It is well known that area-level socioeconomic conditions have a contextual association with an individual’s health outcomes [1–3]. Many studies have indicated that area-level deprivation, which reflects various aspects of an area’s socioeconomic positions, can affect the health outcomes of its residents, including mortality [4–7], morbidity [8–11], mental health [12, 13], poor birth outcomes [14–16], and health risk behavior [17, 18]. The impact of area-level deprivation on health matters for not only public health policies but also macroeconomic and social policies, which are committed to income redistribution, labor market regulations, and other issues related to social welfare.
To capture small-area socioeconomic deprivation, a variety of deprivation measures have been developed [19, 20]. These measures generally cover multiple dimensions of deprivation, such as income, employment, education, social class, and housing conditions. To construct a single index of deprivation, the most straightforward way is to sum standardized scores (z-scores) of each dimension with an equal weight (e.g., Townsend and Carstairs indices [21, 22]) or different weights (e.g., Jarman index [23]). To avoid normative judgment that is inevitably involved in any weighting, the principal component and factor analysis approaches, which assign a set of weights that statistically best explain the variation in the data, have also been often used [24–26]. Because all of these approaches are known to have both advantages and disadvantages and have no clear theoretical background [19], it may be useful to compare their results and assess their robustness.

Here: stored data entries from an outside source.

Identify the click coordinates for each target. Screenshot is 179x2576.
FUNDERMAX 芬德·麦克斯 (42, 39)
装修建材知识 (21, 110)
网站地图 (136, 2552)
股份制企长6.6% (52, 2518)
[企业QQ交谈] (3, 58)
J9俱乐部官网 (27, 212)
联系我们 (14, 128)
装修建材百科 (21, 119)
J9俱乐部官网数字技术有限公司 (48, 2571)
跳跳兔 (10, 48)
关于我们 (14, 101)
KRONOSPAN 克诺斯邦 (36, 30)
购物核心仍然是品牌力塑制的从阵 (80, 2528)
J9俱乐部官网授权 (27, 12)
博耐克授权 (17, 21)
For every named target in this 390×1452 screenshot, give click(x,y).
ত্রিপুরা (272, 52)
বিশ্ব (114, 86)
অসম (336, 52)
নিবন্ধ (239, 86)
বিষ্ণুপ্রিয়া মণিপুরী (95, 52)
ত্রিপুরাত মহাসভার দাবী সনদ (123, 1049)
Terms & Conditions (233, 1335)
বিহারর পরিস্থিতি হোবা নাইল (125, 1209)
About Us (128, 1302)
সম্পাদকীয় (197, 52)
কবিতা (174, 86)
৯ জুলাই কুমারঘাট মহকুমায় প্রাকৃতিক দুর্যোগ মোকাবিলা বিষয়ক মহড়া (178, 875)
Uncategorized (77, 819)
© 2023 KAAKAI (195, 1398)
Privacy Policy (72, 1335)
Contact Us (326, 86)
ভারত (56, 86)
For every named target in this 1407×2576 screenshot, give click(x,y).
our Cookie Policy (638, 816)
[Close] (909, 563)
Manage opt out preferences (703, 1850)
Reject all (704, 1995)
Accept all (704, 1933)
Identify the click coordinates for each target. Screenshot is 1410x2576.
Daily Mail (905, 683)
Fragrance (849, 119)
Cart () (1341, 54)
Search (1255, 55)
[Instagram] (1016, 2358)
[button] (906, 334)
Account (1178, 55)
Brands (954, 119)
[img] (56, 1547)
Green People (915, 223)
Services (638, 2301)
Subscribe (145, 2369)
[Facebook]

Regarding the association between area-level deprivation and health, two issues have remained to be addressed. First, the impact on self-rated health (SRH), which represents overall health conditions [27, 28], or subjective well-being (SWB), which is often expressed by life satisfaction (LS) [29, 30], has been relatively understudied, compared to the impact of area-level deprivation on mortality, morbidity, or other specific health outcomes [4–17]. Meanwhile, many studies have examined the association between area-level income inequality or poverty and an individual’s SRH or SWB [31–33]. Hence, it is of interest to know whether the same is true for area-level deprivation, which captures other domains of area-level socioeconomic positions rather than just income.
Second, the factors that may mediate the impact of area-level deprivation on SRH and LS need to be more addressed. Specific factors such as the availability of alcohol, the physical environment, and maternal health have been found to mediate the impact of neighborhood deprivation on alcohol consumption, some health biomarkers, and preterm birth, respectively [34, 35, 16]. In the case of the impact on SRH and SWB, health behavior and/or interactions with neighbors/friends, both of which are well known to affect them [36–39], could be potential mediators. In particular, the mediating effect of health behavior, if any, would have an important policy implication because public policies for healthy lifestyle promotion could then be expected to mitigate the adverse impact of area-level deprivation.
Keeping these issues in mind, this study conducted a multilevel analysis to examine how an individual’s SRH and LS were associated with municipality-level deprivation in Japan, where regional disparities in health resumed a widening trend in the mid-1990s [40, 41]. An increasing number of studies have examined the importance of area-level socioeconomic conditions as a contextual determinant of health among Japanese people. Specifically, some studies examined how municipality-level socioeconomic positions are associated with mortality or life expectancy [4], while other studies investigated how neighborhood deprivation is related to all-cause mortality [6], as well as the risk of incidence, mortality, and survival from cancers [11]. However, more investigation into its impact on SRH or LS as well as its potential mediators is needed for a more comprehensive understanding of the relevance of area-level deprivation for an individual’s well-being.